A. Temyiz Yoluna Başvuranlar

Bölge Adliye Mahkemesinin yukarıda belirtilen kararına karşı süresi içinde taraf vekilleri temyiz isteminde bulunmuştur.

B. Temyiz Sebepleri

1.Davacı kadın vekili temyiz dilekçelerinde özetle; boşanmaya neden olan olaylarda hiç kusuru bulunmayan kadın yararına hükmedilen maddî ve manevî tazminat ile yoksulluk nafakası miktarının az olduğunu, kadının bakıma muhtaç olduğunu ileri sürerek kararın maddî ve manevî tazminatlar ile yoksulluk nafakasının miktarı yönünden bozulmasına karar verilmesini talep etmiştir.

2.Davalı erkek vekili temyiz dilekçesinde özetle; taraflar arasındaki geçimsizliğe kadının annesinin sebebiyet verdiğini, erkeğin tam kusurlu kabul edilmesinin somut delile dayandırılmadığını, kadının fizik tedavi desteğini İstanbul'da almak istediğini, ortak konutun olduğu şehire gelmekte büyük direnç gösterdiğini, kadının ailesi ile muhatap olmadan eşi ile ortak hayatı devam ettirmenin hiçbir yolu olmadığını, kadının annesinin tarafları İstanbul'da yaşamaya zorladığını, bu planı gerçekleşmeyince de kadın üzerinde baskı kurarak boşanma davası açtırdığını, kadının tanıklarının tamamının ilk celseye gitmeyip erkeğin tanık beyanları alındıktan sonra, buna göre beyanda bulunmak amacıyla ihzar sonrası duruşmaya giderek ifade verdiklerini, bu durumun kurgu olduğunu, maddî ve manevî her anlamda kadının yanında olduğunu ileri sürerek kararın kusur belirlemesi, aleyhine hükmedilen maddî ve manevî tazminatlar ile bunların miktarı yönünden bozulmasına karar verilmesini talep etmiştir.

C. Gerekçe

1. Uyuşmazlık ve Hukuki Nitelendirme

Uyuşmazlık, davacı kadın tarafından açılan boşanma davasında kusur belirlemesinin doğru yapılıp yapılmadığı, tarafların kusurlarına göre kadın yararına tazminat ödenmesine ilişkin şartların oluşup oluşmadığı ile kadın yararına hükmedilen tazminat ve yoksulluk nafakası miktarlarının hakkaniyete uygun olup olmadığı noktasında toplanmaktadır.

2. İlgili Hukuk

4721 sayılı Kanun'un 4 üncü maddesi, 166 ncı maddesinin birinci ve ikinci fıkrası, 174 üncü maddesinin birinci ve ikinci fıkrası, 175 inci maddesi, 6100 sayılı Hukuk Muhakemeleri Kanunu'nun (6100 sayılı Kanun) 369 uncu maddesinin birinci fıkrası ile 370 ve 371 inci maddesi, 6098 sayılı Türk Borçlar Kanununun (6098 sayılı Kanun) 50 nci ve 51 inci maddeleri.

3.Değerlendirme

1.Tarafların iddia, savunma ve dayandıkları belgelere, uyuşmazlığın hukuki nitelendirmesi ile uygulanması gereken hukuk kurallarına, dava şartlarına, yargılamaya hâkim olan ilkelere, ispat kurallarına ve temyiz olunan kararda belirtilen gerekçelere göre davalı erkek vekilinin tüm, davacı kadın vekilinin ise aşağıdaki paragraf kapsamı dışında kalan temyiz itirazları yerinde görülmemiştir.

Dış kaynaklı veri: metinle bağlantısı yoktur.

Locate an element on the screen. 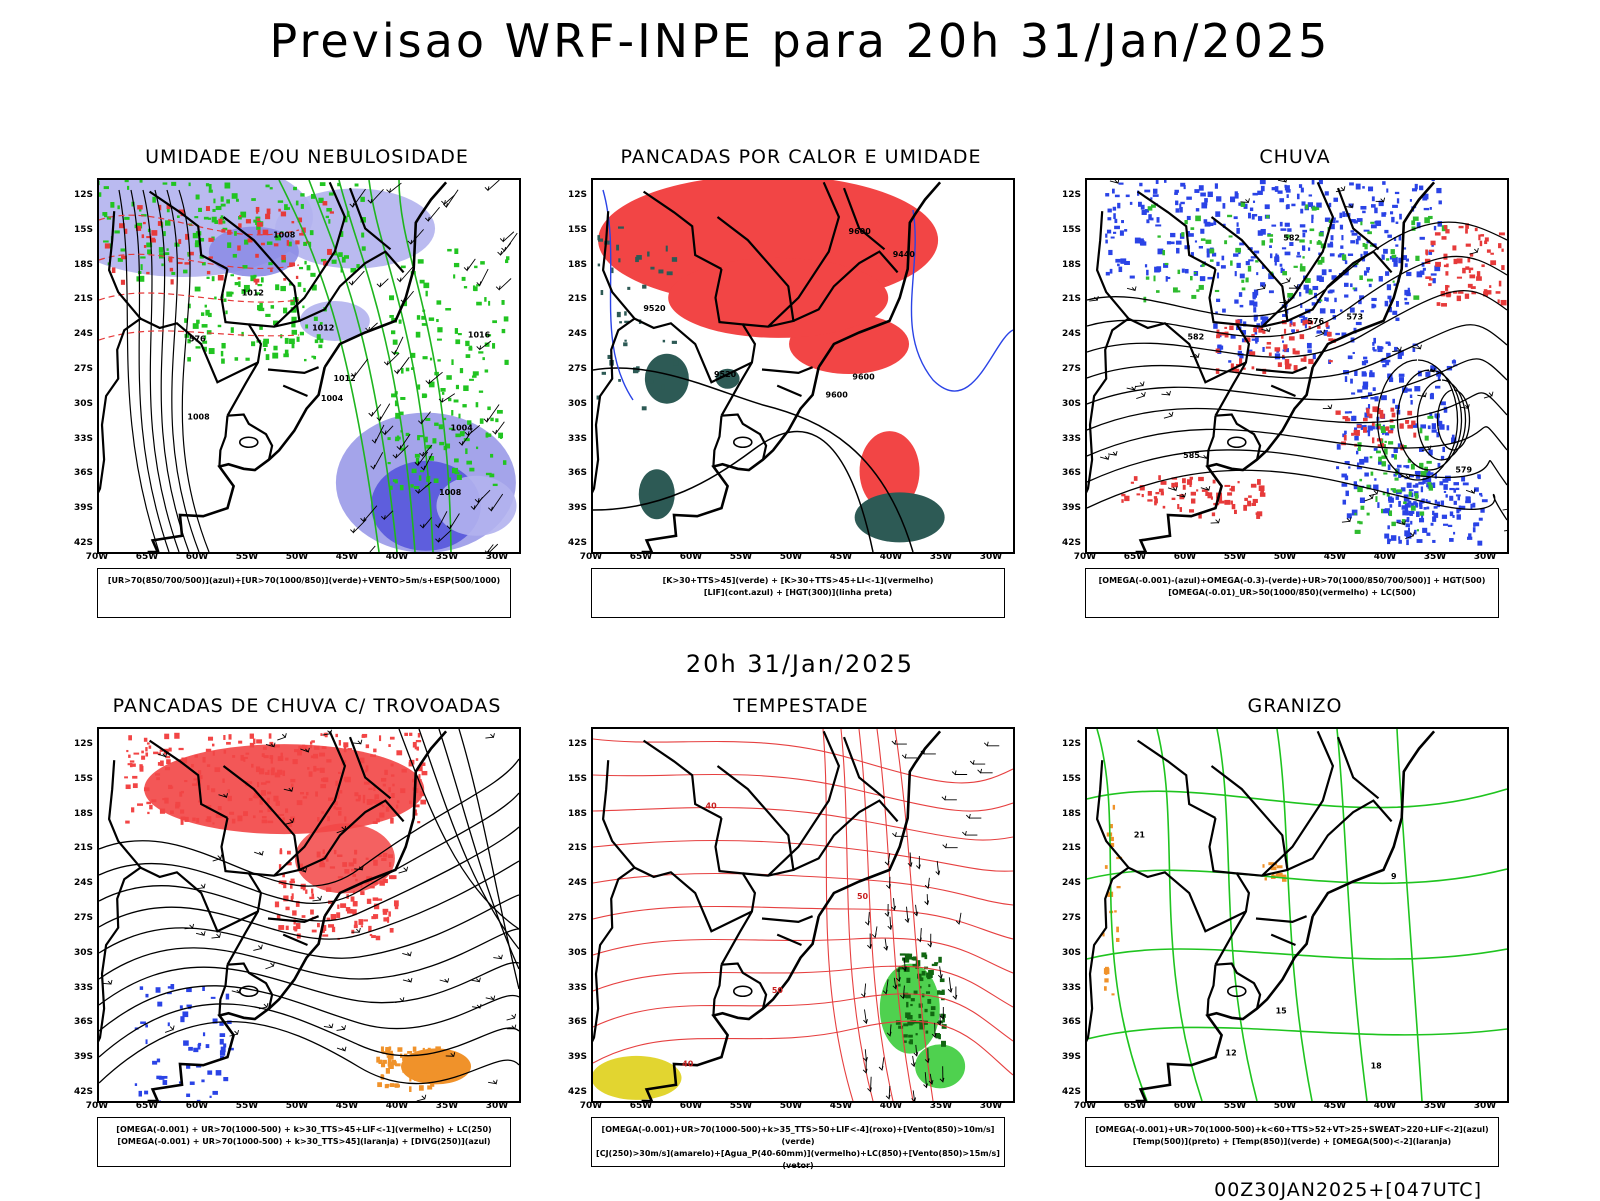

2.Tarafların tespit edilen ekonomik ve sosyal durumları, boşanmaya yol açan olaylardaki kusur dereceleri, paranın alım gücü ile ihlâl edilen mevcut ve beklenen menfaat dikkate alındığında davacı kadın yararına takdir edilen maddî tazminat azdır. 4721 sayılı Kanun'un 4 üncü maddesindeki hakkaniyet ilkesi ile 6098 sayılı Kanun'un 50 nci ve 51 inci maddesi hükümleri dikkate alınarak daha uygun miktarda maddî tazminat takdiri gerekir. Bu yön gözetilmeden yazılı şekilde karar verilmesi doğru görülmemiş, bozmayı gerekmiştir.

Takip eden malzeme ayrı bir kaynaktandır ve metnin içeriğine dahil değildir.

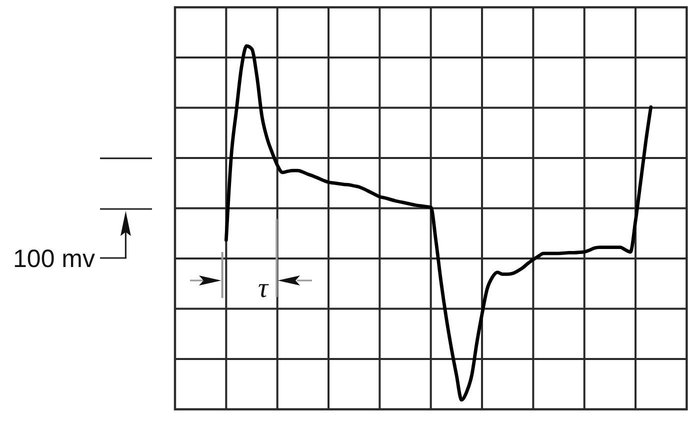 The image size is (700, 421). What do you see at coordinates (54, 259) in the screenshot?
I see `text: 100 mv` at bounding box center [54, 259].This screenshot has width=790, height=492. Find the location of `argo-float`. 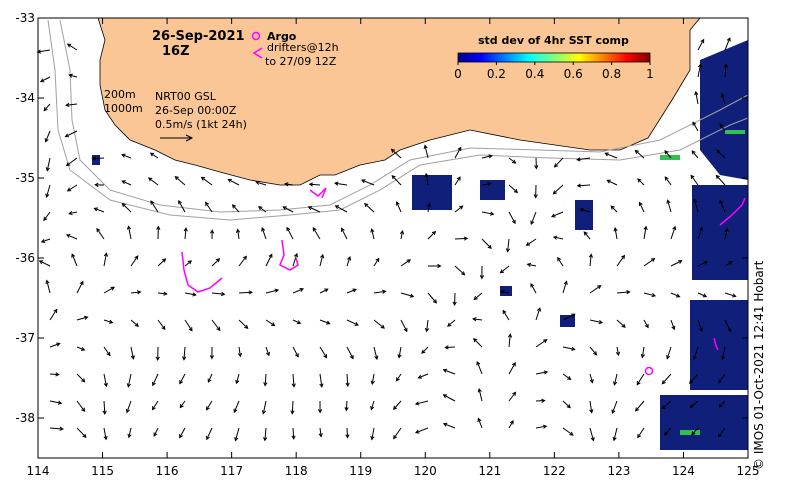

argo-float is located at coordinates (649, 371).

3.Tarafların gerçekleşen sosyal ve ekonomik durumlarına, nafakanın niteliğine, günün ekonomik koşullarına göre kadın yararına hükmedilen yoksulluk nafakası azdır. Mahkemece, 4721 sayılı Kanun’un 4 üncü maddesindeki hakkaniyet ilkesi de dikkate alınarak daha uygun miktarda nafakaya hükmedilmesi gerekir. Bu yön gözetilmeden yazılı şekilde hüküm kurulması usul ve kanuna aykırı görülmüş ve bozmayı gerektirmiştir.

VI. KARAR

Açıklanan sebeplerle;

1.Temyiz olunan Bölge Adliye Mahkemesi kararının yukarıda (2) ve (3) numaralı paragraflarda belirtildiği üzere davacı kadın yararına maddî tazminat ile yoksulluk nafakası miktarları yönünden BOZULMASINA,

2.Yukarıda (1) numaralı paragrafta belirtildiği üzere davalı erkek vekilinin tüm, davacı kadın vekilinin ise sair temyiz tirazlarının reddi ile Bölge Adliye Mahkemesi kararının bozmanın kapsamı dışında kalan temyize konu diğer bölümlerinin ise 6100 sayılı Kanun'un 370 inci maddesinin birinci fıkrası uyarınca ONANMASINA,

Aşağıda yazılı temyiz giderinin temyiz eden davalıya yükletilmesine,

Peşin alınan harcın istek halinde yatıran davacıya geri verilmesine,

Dosyanın kararı veren Bölge Adliye Mahkemesine gönderilmesine,

14.10.2024 tarihinde oy birliğiyle karar verildi.